L'éruption a commencé le 14 janvier peu avant 8 heures du matin, heure locale, à environ 4 km au nord-est de Grindavik, dont les habitants avaient été préemptivement évacués.

Quelques heures plus tard, une deuxième fissure s'est ouverte à la périphérie de la ville et la lave s'est approchée des habitations.

Bien que situé à seulement 20 km au nord du site de l'éruption, l'aéroport international de Keflavik - le principal aéroport international d'Islande - reste ouvert et les vols continuent d'arriver et de partir. Les routes autour de Grindavik sont toutefois fermées.

Si vous prévoyez de vous rendre dans la zone touchée ou d'en revenir, voici tous les détails sur les conseils des gouvernements et des compagnies aériennes européennes.

Combien de temps durera l'éruption du volcan islandais ?

La communauté de Grindavik a déjà été évacuée en novembre à la suite d'une série de tremblements de terre qui ont ouvert de grandes fissures dans le sol entre la ville et Sýlingarfell, une petite montagne au nord.

Le volcan est finalement entré en éruption le 18 décembre et les habitants ont été autorisés à rentrer chez eux le 22 décembre.

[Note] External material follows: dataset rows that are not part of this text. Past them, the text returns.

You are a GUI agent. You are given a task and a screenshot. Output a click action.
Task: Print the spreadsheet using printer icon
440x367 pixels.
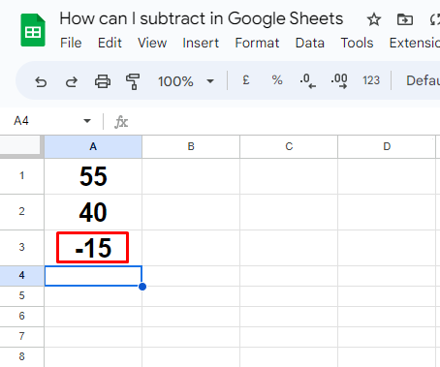coord(103,81)
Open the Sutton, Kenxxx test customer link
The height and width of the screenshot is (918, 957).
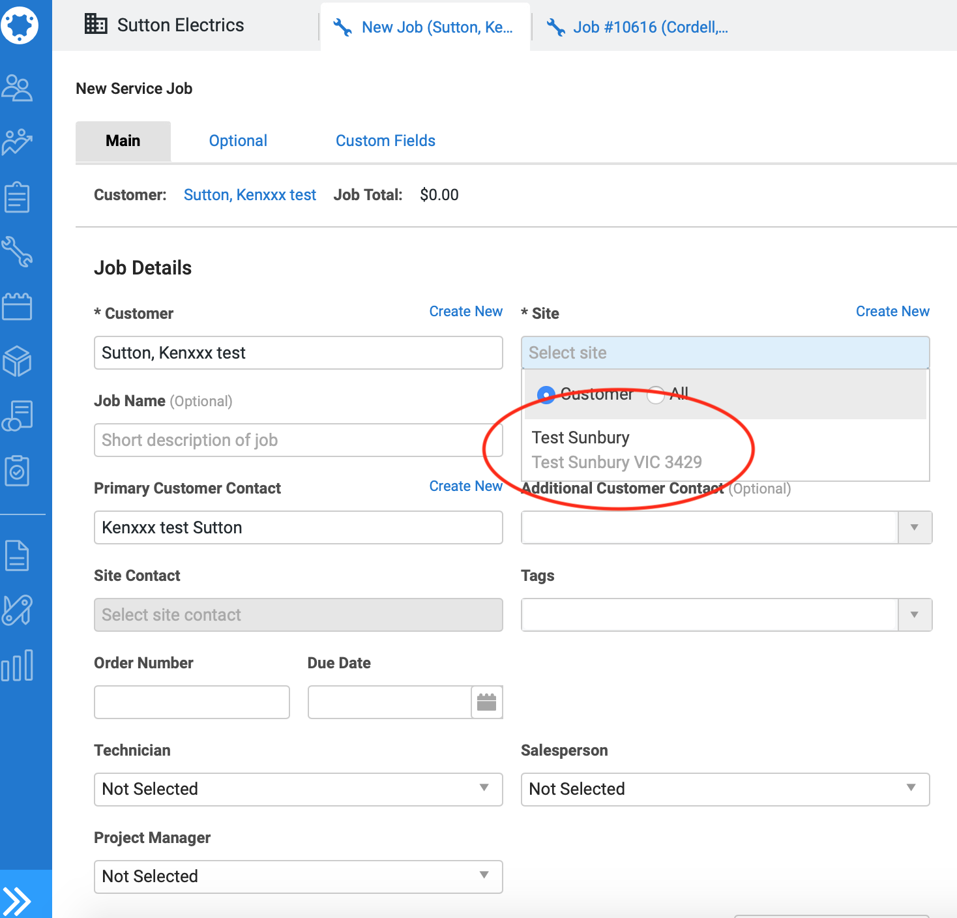250,195
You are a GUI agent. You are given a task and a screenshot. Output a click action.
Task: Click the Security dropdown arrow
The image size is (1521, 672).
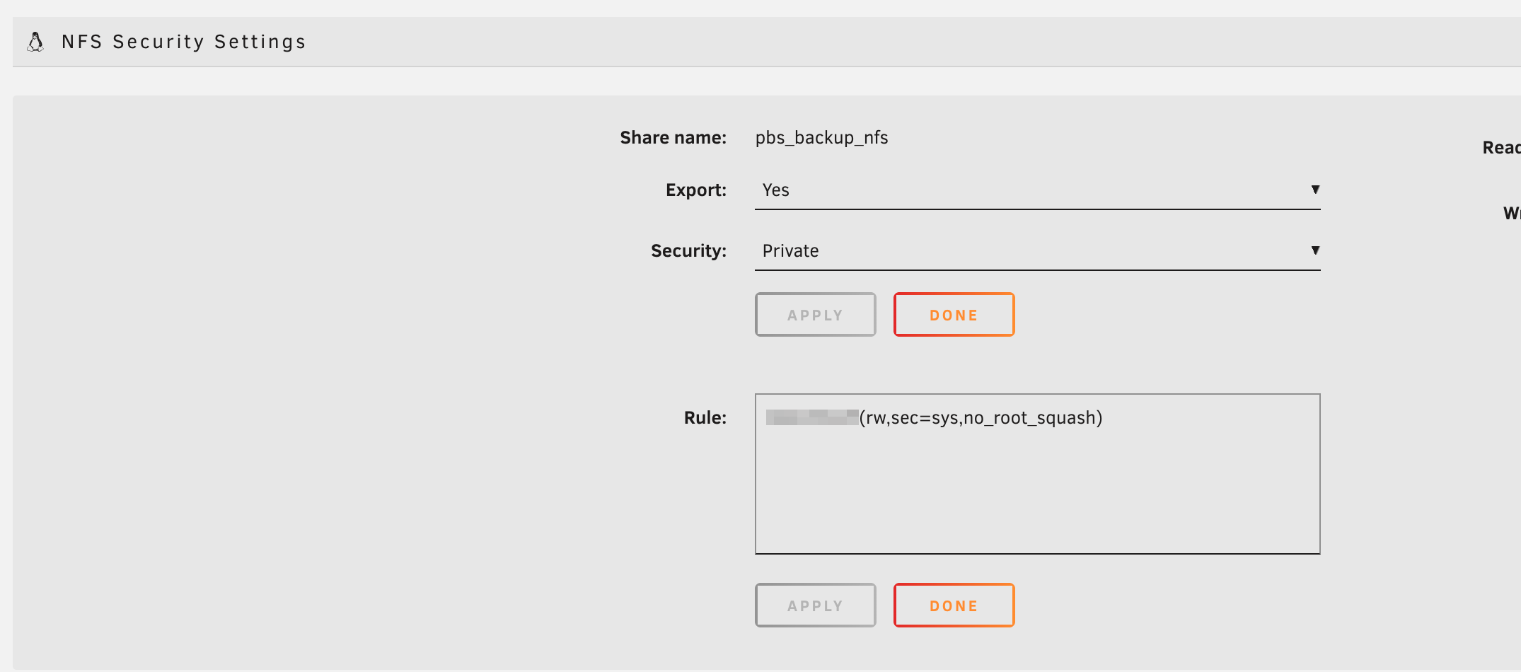click(1315, 250)
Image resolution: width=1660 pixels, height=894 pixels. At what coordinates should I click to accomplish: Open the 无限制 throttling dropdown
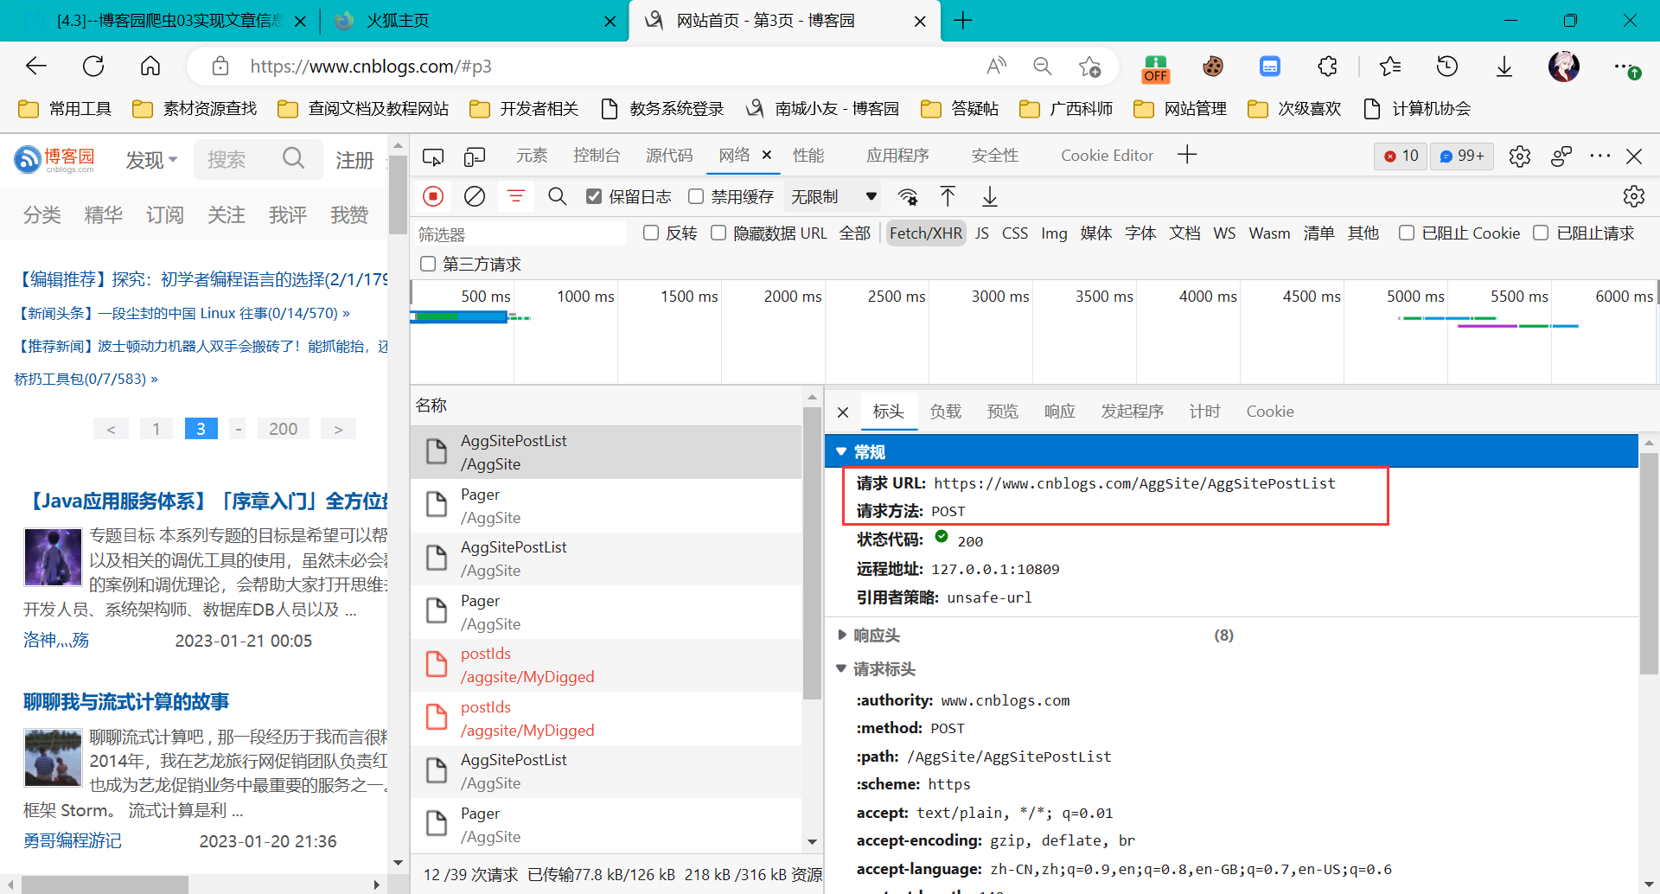click(x=834, y=197)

Dans les semaines qui ont suivi, les secouristes ont construit des murs de défense autour de Grindavik, mais les barrières n'étaient pas terminées et la lave se dirige vers la ville, déclare le bureau météorologique.

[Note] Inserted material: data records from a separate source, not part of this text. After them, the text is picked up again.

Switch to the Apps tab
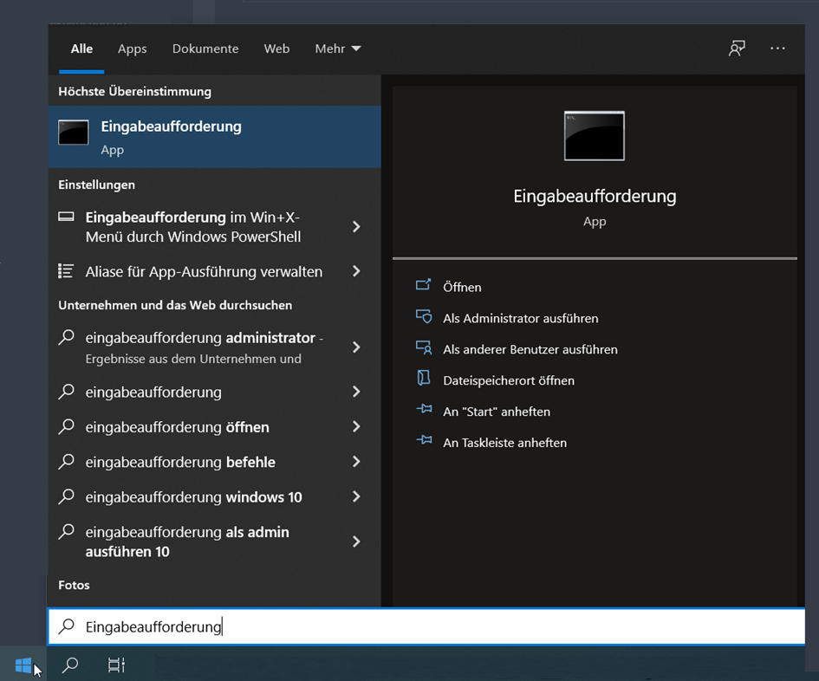 click(133, 49)
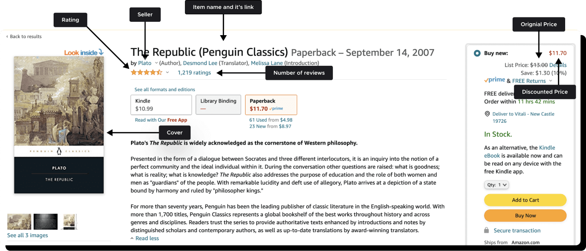Expand the FREE Returns chevron

tap(550, 81)
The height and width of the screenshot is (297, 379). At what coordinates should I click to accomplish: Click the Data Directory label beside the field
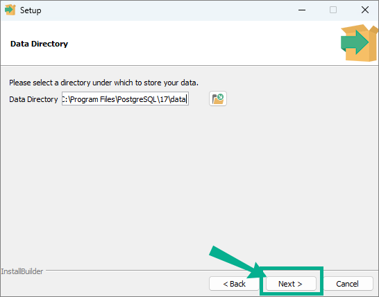pos(33,99)
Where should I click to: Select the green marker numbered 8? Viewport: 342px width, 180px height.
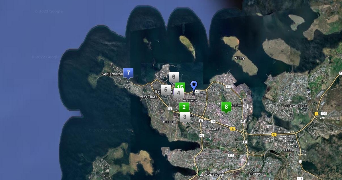point(226,107)
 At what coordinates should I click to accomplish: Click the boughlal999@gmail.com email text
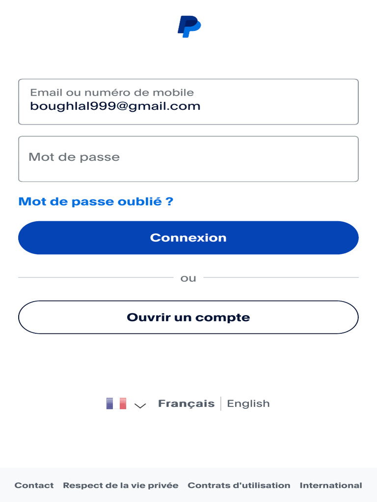pos(115,106)
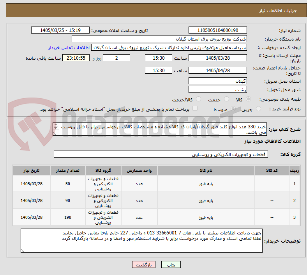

Avant l'éruption du mois dernier, le système volcanique Svartsengi, au nord de Grindavik, était en sommeil depuis environ 780 ans. Le volcan se trouve à quelques kilomètres à l'ouest de Fagradalsfjall, qui a dormi pendant 6 000 ans avant de se réveiller en mars 2021.

Contrairement à l'événement précédent, l'éruption de dimanche à Svartsengi a produit un "flux très rapide" de lave qui s'est déplacé vers le sud en direction de Grindavik, explique Kristín Jónsdóttir du Met Office.

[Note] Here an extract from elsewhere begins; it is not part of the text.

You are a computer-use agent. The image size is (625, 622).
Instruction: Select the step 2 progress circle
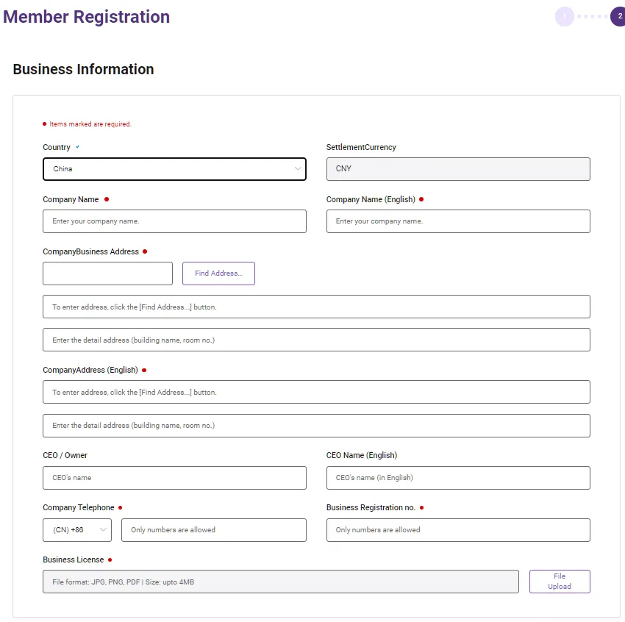click(x=619, y=16)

"Heureusement, nous avons reçu des avertissements, nous avons détecté une augmentation de l'activité sismique, et tout cela a été communiqué à la protection civile, de sorte que la ville de Grindavik a été évacuée", ajoute-t-elle.

Lundi, les scientifiques ont déclaré que l'éruption semblait s'atténuer, mais qu'il était trop tôt pour déclarer que le danger était écarté.

Le président islandais Gudni Thorlacius Johannesson a déclaré lors d'une allocution télévisée dimanche dernier qu'une "période de bouleversements redoutables avait commencé sur la péninsule de Reykjanes", où un système volcanique longtemps dormant s'était réveillé.

L'éruption du volcan islandais "n'est pas une attraction touristique"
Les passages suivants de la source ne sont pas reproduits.